Grohl later said (via GuitarWorld) that the song "Cut Me Some Slack" came out of that jam session, and added that it was like recapturing some old-school magic. "You have to understand ... that generation of musicians, they cherish and respect and value the practice of just going into a room and coming up with something and jamming and making it a song," he explained. With that kind of chemistry, it's not entirely surprising that McCartney also appeared on the Foo Fighters album "Concrete and Gold," playing the drums and nailing his part in just two takes.

Paging Dr. McCartney

Real friends aren't just around for the good times, they're around when you need them the most, too. Dave Grohl found that out the hard way in 2015, when he broke his leg while he was on stage in Sweden. He told Entertainment Weekly that it had been a bizarre accident: "I looked at [my foot] and it was just hanging there, because it was dislocated and my leg was broken. But it didn't hurt. One by one, the guys in the band stopped playing and peered over the edge of the stage. I was just laughing."

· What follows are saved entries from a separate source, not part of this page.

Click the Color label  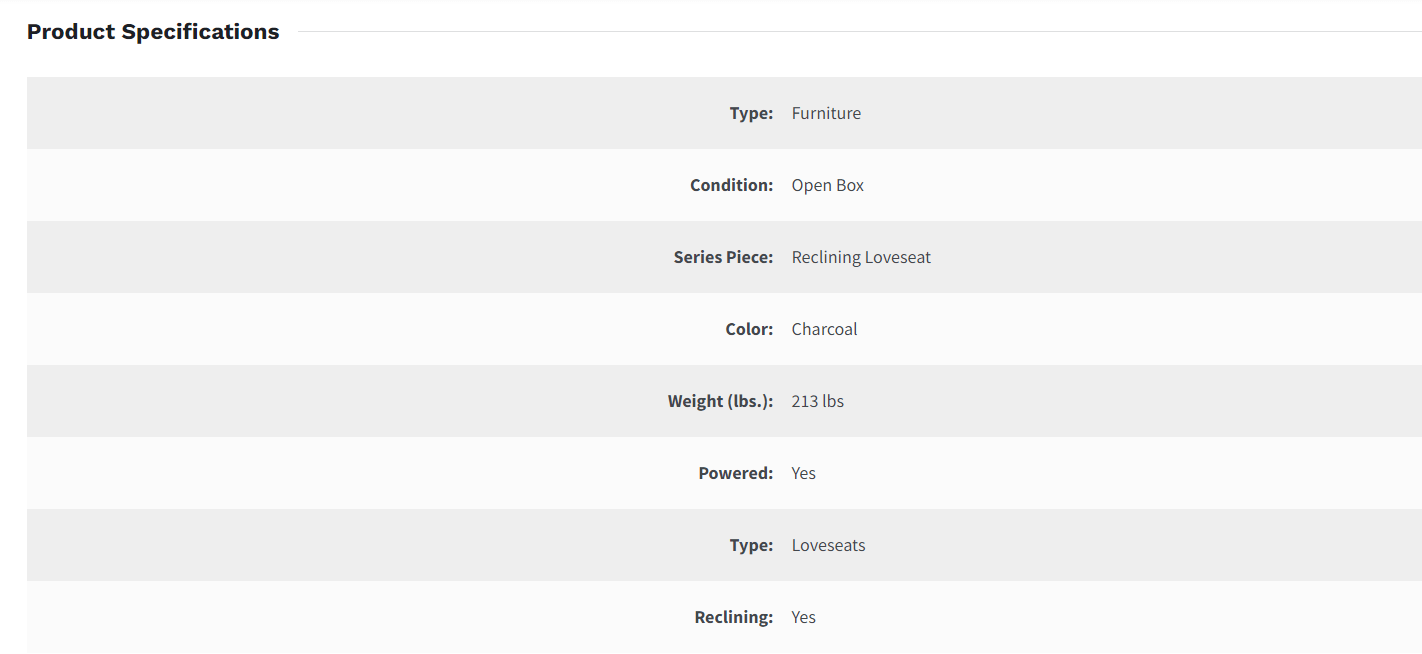[x=749, y=329]
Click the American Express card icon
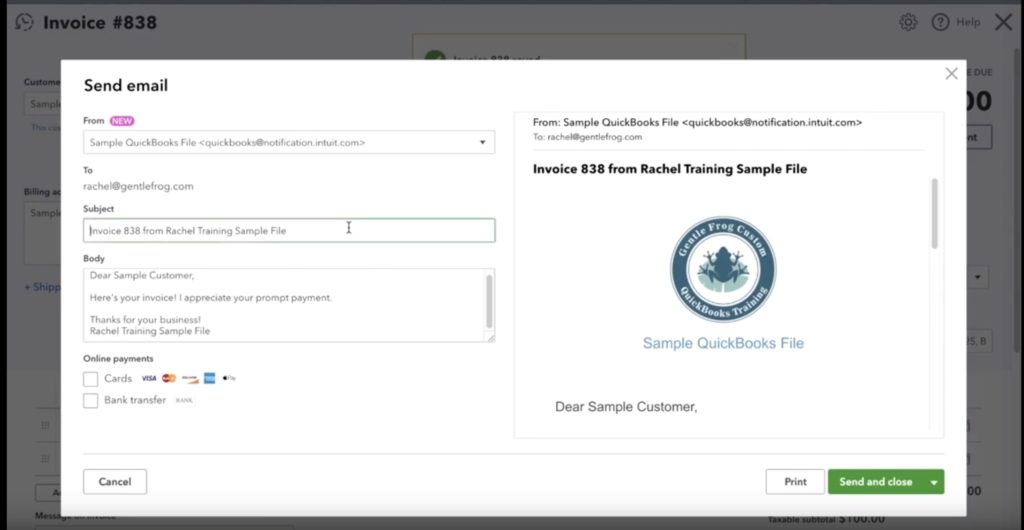Image resolution: width=1024 pixels, height=530 pixels. [210, 379]
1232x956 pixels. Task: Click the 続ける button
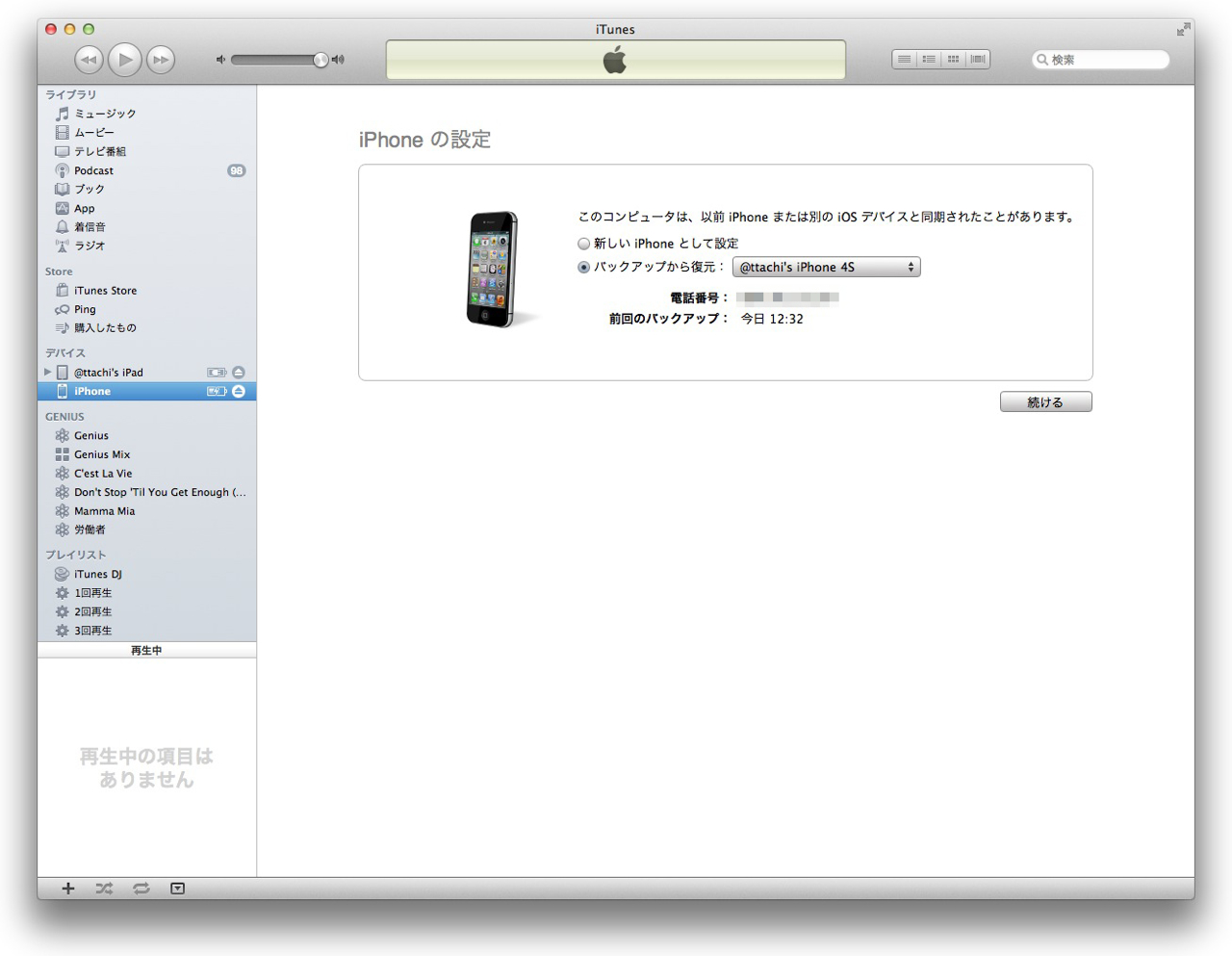click(1045, 402)
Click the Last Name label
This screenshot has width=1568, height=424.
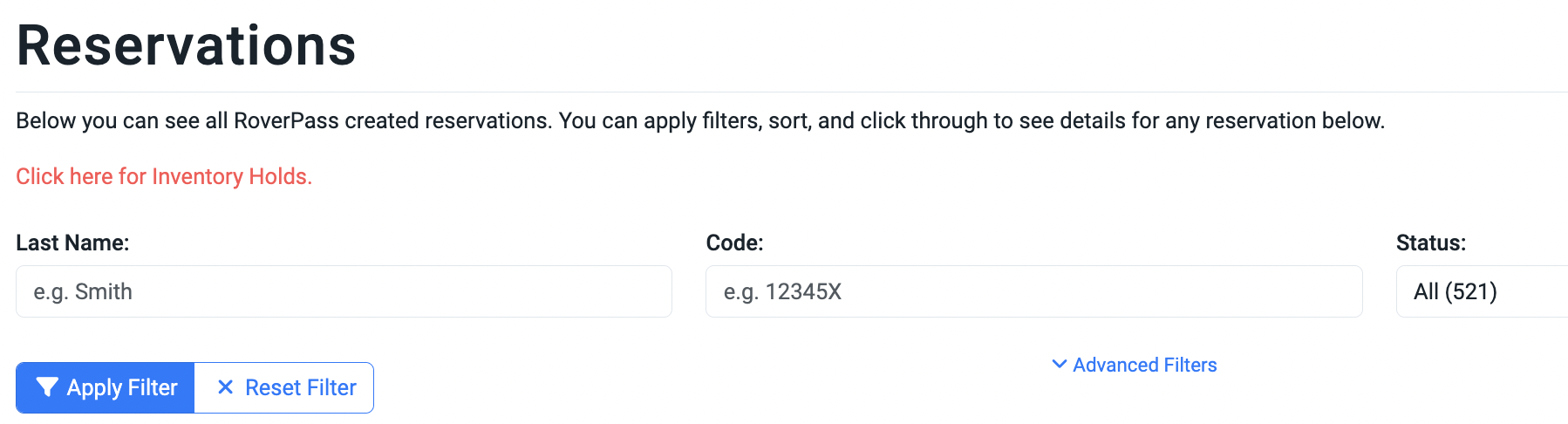72,243
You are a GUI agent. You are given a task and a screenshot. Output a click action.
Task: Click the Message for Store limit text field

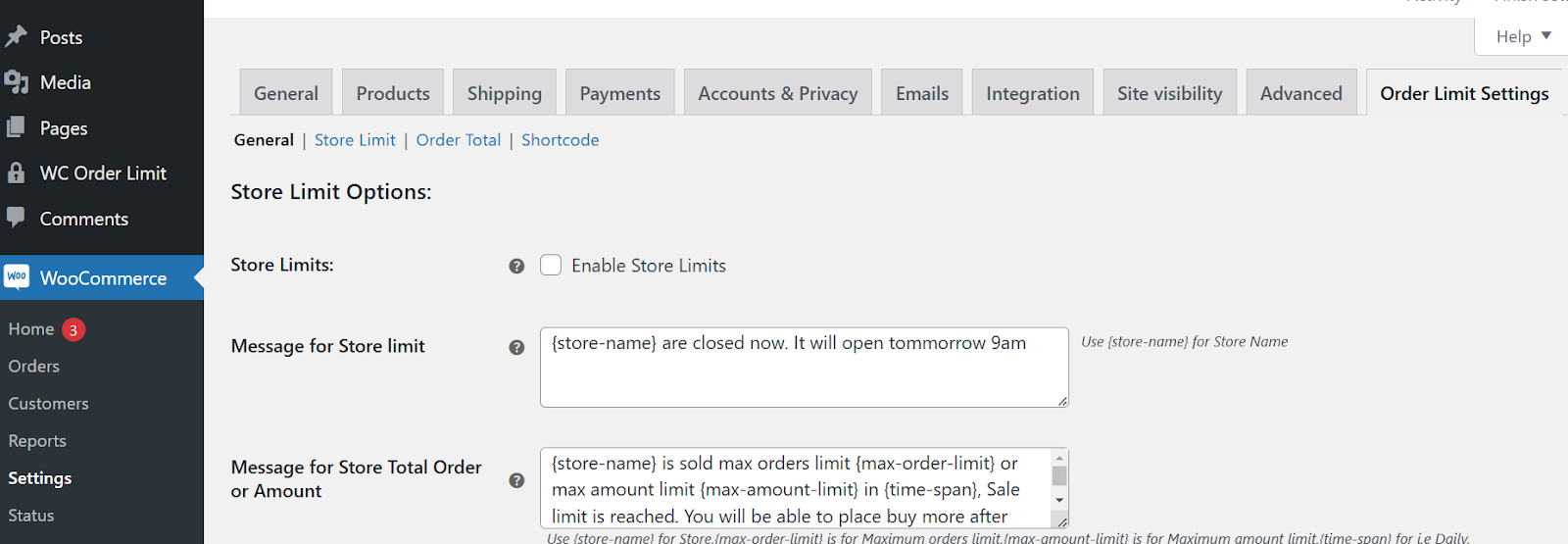[x=804, y=368]
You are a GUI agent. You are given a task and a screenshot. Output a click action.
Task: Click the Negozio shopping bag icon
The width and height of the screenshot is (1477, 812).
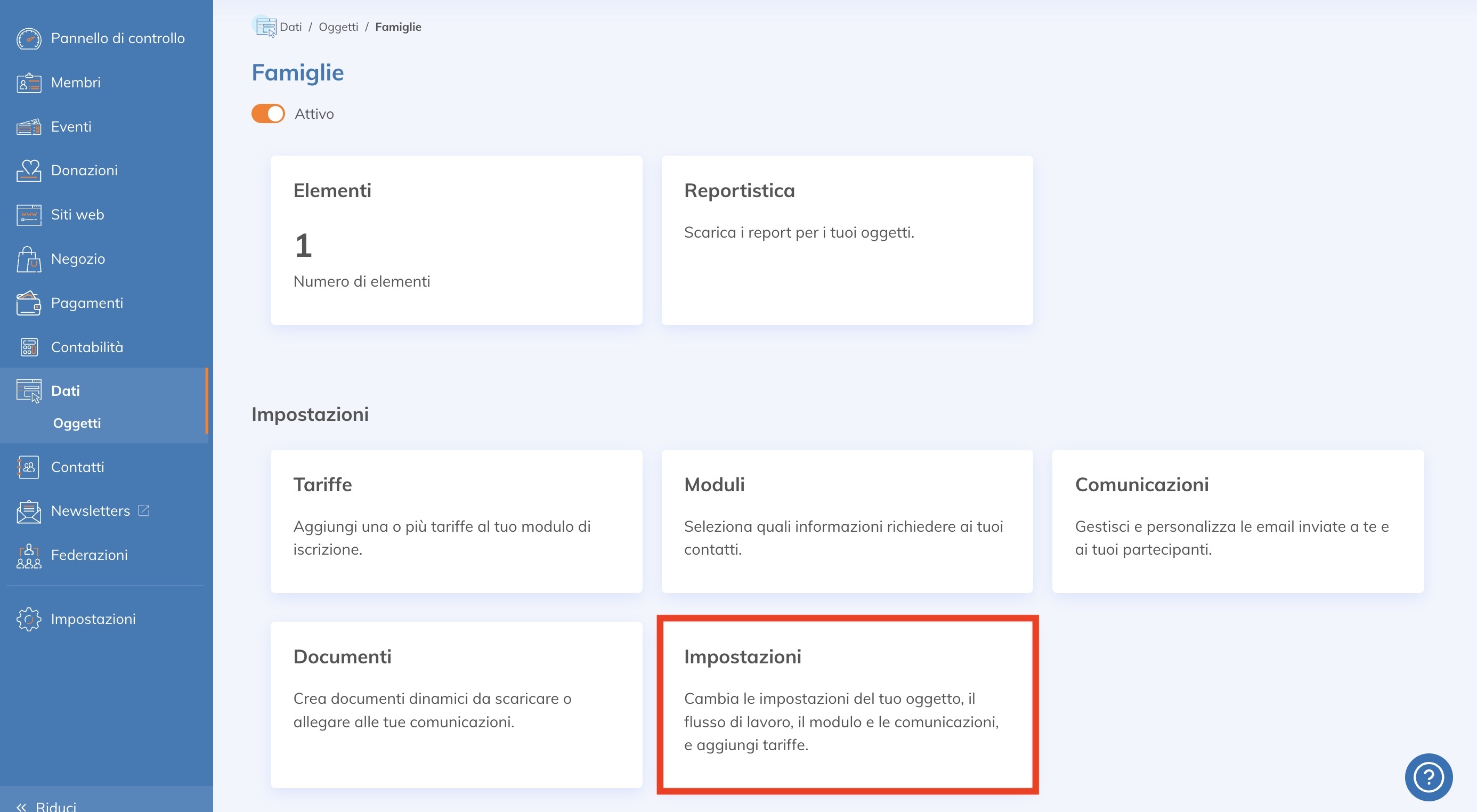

It was during the second of 26 planned songs, and he famously not only finished the show but continued on with playing more shows while still in a cast. In between, there was Paul McCartney.

Grohl told the Herald Sun (via Billboard) that he'd needed to have surgery to fix the damage done to his leg, and he actually hadn't needed to do too much to get it done. "[Paul McCartney] and his family basically set up my entire surgery in London after I broke my leg," he said. "It still blows my mind." He said that while he credited McCartney and the Beatles for sparking his interest in music and leading him down a career path where he's able to play for a living, he added, "But I also would not be walking right now if it was not for Paul McCartney. He knows some good f******g doctors."

They appeared together for a milestone show

Dave Grohl has been through a lot of loss during his time as a musician, and that includes the March 2022 death of Foo Fighters' drummer Taylor Hawkins. Grohl was understandably devastated, once describing their friendship as something beyond friends (via NPR).

Understandably Grohl and the rest of the Foo Fighters took some time off from performing following Hawkins' death. But all it took was a special request from Paul McCartney to get Grohl on stage again. In June 2022, McCartney welcomed him onto the stage at Glastonbury: "This guy flew in specially to do this. We love you" (via the BBC). Grohl joined him in a version of "I Saw Her Standing There," his first public appearance since Hawkins had passed away. Also noteworthy? The set featured McCartney performing "Something" on a ukulele — a song that had special meaning to Grohl. McCartney had also played that — on a ukulele — on the night the two met at the George Harrison tribute concert. Grohl wrote about it in "The Storyteller," saying, "I closed my eyes and drowned in the vivid memory of learning that song as a child, sitting on my bedroom floor ... To me, it seemed that the circle was finally complete."

The Foo Fighters did return to the stage again as a group in September 2022 at a tribute concert for Hawkins at Wembley Stadium. The concert featured a slew of musicians, including McCartney, who was joined by Chrissy Hynde in a duet of "Oh, Darling!" and then, kept the show going with "Helter Skelter."